Forum for Science, Industry and Business

Sponsored by:     3M 
Search our Site:


LSU researcher solves ancient astronomy mystery


An ancient mystery may have been solved by LSU Associate Professor of Physics and Astronomy Bradley E. Schaefer.

Schaefer has discovered that the long-lost star catalog of Hipparchus, which dates back to 129 B.C., appears on a Roman statue called the Farnese Atlas. Hipparchus was one of the greatest astronomers of antiquity and his star catalog was the first in the world, as well as the most influential. The catalog was lost early in the Christian era, perhaps in the fire at the great library in Alexandria.

The Farnese Atlas is a Roman statue, dating to the second century, that depicts the Titan Atlas holding a sky globe on his shoulder. The statue, currently housed in Italy, includes relief figures on the globe depicting the ancient Greek constellations in fine detail. Schaefer has discovered that the constellation figures on the Farnese Atlas are an accurate rendition of Hipparchus’ star catalog. According to Schaefer, the discovery will likely lead to the solution of several long-debated questions.

Indeed, Schaefer’s discovery is already stirring interest among those in the field of astronomy. "The constellations are one of our more enduring intellectual properties, and in antiquity, they turned the night sky into familiar territory. Dr. Schaefer’s clever and disciplined analysis of the oldest graphic representation of the traditional Greek constellations reveals unexpected roots of scientific astronomy in a celebrated work of ancient art," said E.C. Krupp, director of the Griffith Observatory in Los Angeles.

Schaefer, who earned his doctorate from the Massachusetts Institute of Technology in 1983, specializes in astronomy and astrophysics. He has long been interested in the history of astronomy and has written extensively on the subject. He began his examination of the Farnese Atlas statue while conducting research on ancient constellation lore.

Schaefer said that scientists have long held Hipparchus in high regard for his work, which was conducted between 140 B.C. and 125 B.C. He is known for the discovery of the first nova and a process called precession; a theory for the motions of the sun and moon; top-quality planetary observations; and the first-ever catalog of about 1,000 stars. Unfortunately, only one of Hipparchus’ books has survived to today: "Commentaries," which describes the constellation figures in detail. The rest of his written work is known only through the references of later astronomers. For example, Schaefer said, Hipparchus’ star catalog was described in the work "Almagest" by the influential Greek astronomer and geographer Ptolemy, who lived around A.D. 85 to A.D. 165.

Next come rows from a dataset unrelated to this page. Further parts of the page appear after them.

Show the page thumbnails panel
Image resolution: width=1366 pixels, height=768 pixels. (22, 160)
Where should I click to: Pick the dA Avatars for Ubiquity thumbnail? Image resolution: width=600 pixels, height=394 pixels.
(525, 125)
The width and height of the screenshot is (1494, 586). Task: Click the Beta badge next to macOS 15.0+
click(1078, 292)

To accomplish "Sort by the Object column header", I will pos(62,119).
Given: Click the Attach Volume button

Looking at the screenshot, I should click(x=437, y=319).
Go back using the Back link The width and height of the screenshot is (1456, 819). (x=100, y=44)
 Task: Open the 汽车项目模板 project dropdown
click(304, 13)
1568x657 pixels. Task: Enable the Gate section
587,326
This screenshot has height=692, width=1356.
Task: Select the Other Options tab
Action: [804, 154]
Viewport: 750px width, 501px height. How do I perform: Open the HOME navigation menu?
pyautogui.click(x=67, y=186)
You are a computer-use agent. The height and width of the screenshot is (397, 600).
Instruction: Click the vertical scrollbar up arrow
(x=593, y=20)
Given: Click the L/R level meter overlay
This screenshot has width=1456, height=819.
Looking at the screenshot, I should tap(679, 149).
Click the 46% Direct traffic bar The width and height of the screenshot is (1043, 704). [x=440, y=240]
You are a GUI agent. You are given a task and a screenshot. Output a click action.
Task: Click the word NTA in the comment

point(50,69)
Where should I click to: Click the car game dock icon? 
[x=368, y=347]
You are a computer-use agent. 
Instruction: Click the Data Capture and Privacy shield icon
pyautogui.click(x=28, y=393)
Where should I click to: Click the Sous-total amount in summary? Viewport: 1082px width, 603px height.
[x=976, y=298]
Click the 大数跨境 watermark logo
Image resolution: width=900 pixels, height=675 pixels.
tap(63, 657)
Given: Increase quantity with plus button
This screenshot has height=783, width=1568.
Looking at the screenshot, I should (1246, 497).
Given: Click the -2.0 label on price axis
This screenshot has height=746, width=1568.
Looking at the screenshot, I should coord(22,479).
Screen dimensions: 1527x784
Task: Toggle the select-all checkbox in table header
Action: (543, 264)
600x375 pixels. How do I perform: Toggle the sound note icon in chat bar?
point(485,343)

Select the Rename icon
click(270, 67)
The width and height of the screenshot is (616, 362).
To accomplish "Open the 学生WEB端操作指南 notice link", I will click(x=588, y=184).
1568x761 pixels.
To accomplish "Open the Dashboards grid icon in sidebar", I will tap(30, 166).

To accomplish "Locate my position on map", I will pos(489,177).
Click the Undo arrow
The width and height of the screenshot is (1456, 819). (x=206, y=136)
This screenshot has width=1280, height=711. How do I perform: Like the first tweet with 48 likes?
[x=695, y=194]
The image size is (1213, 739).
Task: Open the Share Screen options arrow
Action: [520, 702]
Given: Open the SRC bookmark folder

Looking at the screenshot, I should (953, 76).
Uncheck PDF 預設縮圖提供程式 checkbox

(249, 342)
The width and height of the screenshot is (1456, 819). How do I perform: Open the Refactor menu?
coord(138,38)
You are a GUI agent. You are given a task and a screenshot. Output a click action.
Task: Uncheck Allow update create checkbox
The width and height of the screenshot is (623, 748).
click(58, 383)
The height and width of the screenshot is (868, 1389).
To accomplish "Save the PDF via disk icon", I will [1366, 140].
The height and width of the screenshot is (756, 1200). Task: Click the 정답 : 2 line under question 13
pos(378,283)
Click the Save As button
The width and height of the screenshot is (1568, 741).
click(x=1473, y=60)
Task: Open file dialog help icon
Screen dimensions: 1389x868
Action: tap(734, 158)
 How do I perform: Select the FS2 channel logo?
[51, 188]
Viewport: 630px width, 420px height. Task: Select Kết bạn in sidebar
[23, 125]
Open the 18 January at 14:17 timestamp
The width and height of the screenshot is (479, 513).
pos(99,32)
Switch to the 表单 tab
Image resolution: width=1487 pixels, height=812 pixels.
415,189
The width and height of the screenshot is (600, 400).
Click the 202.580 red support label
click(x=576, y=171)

The Farnese Atlas – roughly seven feet tall and made of marble – is now in the Farnese Collection in the National Archaeological Museum in Naples, Italy. The statue’s sky globe, which is 26 inches in diameter, shows 41 Greek constellations, as well as the celestial equator, tropics and ecliptic. Art historians have concluded that the statue is a late Roman copy of a Greek original. Schaefer said that the constellations are accurately depicted, so the sculptor must have based his work on some specific astronomical observations. Throughout the last century, Schaefer explained, these observations have been attributed to many sources, but not Hipparchus.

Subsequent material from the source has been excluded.